[Stored data]
╭──
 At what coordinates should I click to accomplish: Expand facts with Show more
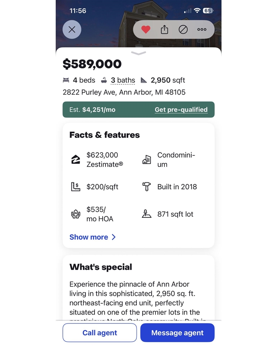pos(93,237)
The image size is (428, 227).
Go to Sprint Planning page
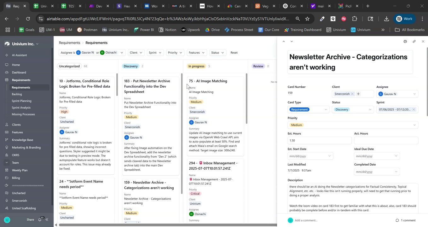point(21,101)
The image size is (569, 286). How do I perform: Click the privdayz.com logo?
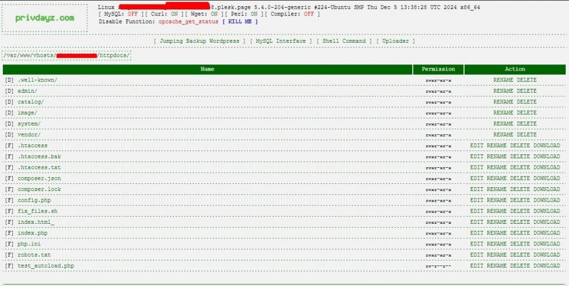[x=45, y=18]
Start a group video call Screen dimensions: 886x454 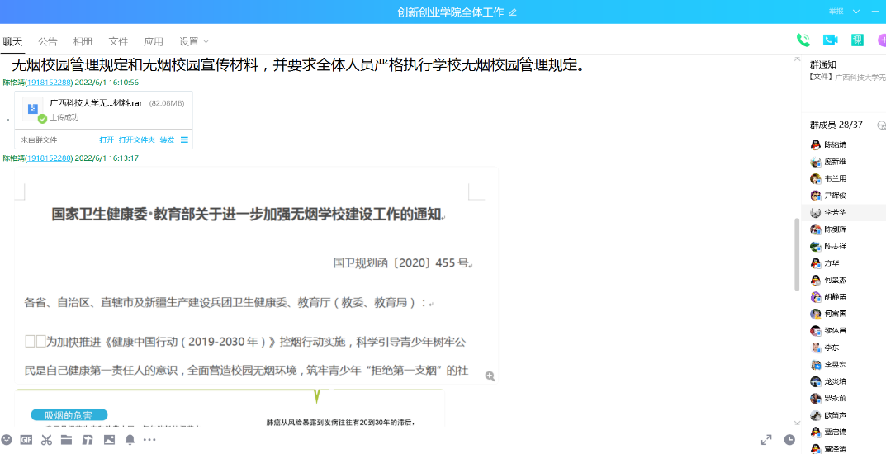coord(830,40)
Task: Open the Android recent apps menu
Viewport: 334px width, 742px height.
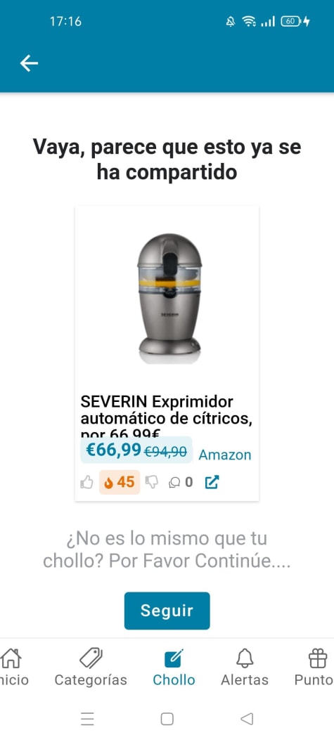Action: 87,719
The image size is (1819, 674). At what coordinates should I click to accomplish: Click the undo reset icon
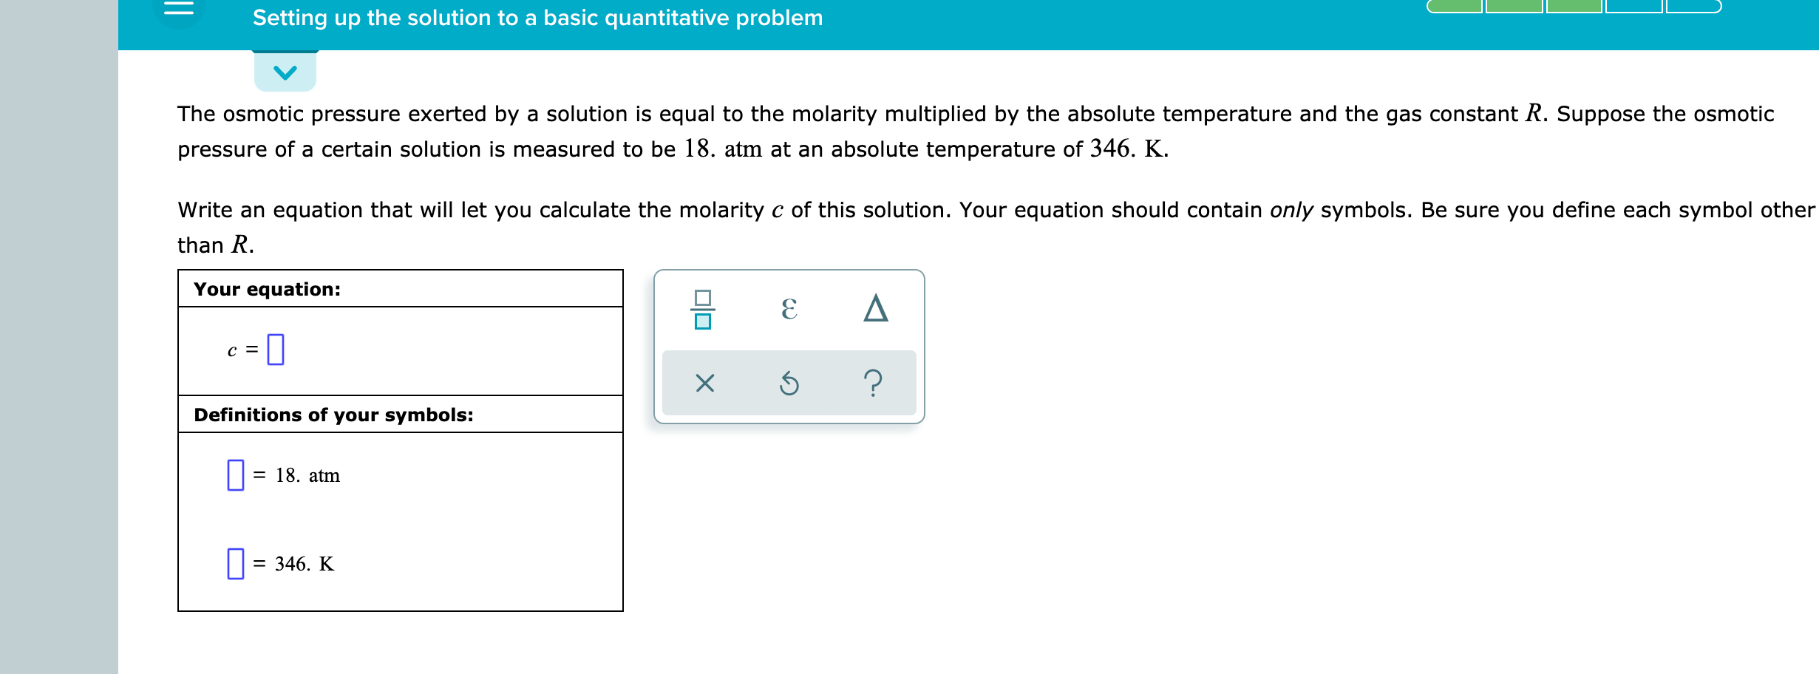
╰──
Keep out the pictures, and copy exactly the lines from the one that contains "Task: Open the Android recent apps menu" through the final line of the records above, both ends included.

Task: Open the Android recent apps menu
Viewport: 334px width, 742px height.
Action: 87,719
The image size is (1819, 674). At what coordinates should I click to accomplish: Click the undo reset icon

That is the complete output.